Problem details = Set the data below down again, exactly, with every picture left out.

Stored data entries =
::::::

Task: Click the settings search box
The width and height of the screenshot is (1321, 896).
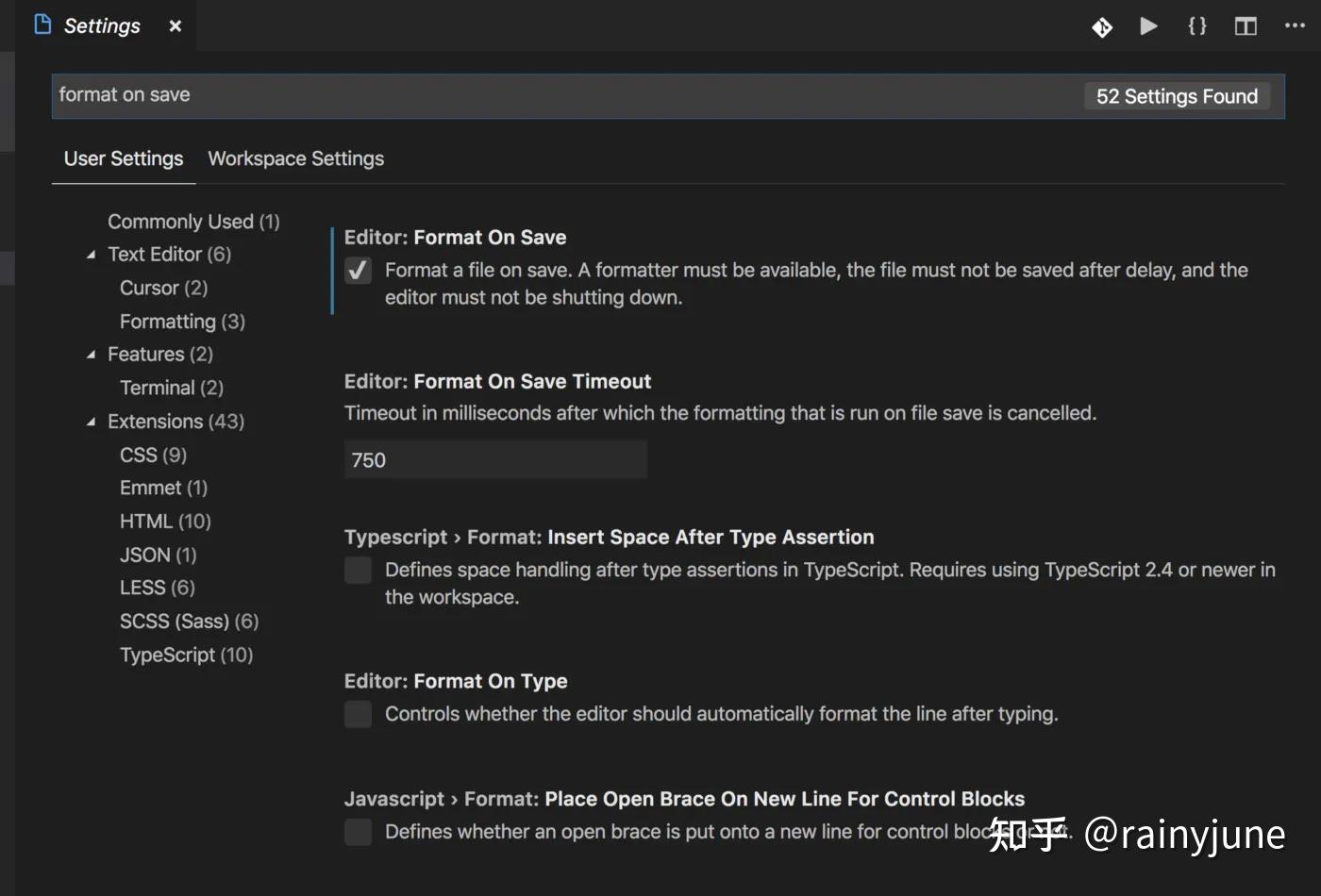Action: 566,95
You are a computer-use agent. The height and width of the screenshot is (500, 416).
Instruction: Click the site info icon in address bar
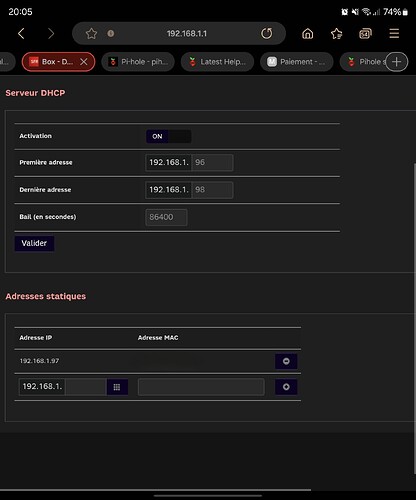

::::::

Output for this task =
Task: Click the settings search box
The width and height of the screenshot is (1321, 896).
Action: 566,95
You are a computer-use agent. The height and width of the screenshot is (500, 416).
Instruction: Click the site info icon in address bar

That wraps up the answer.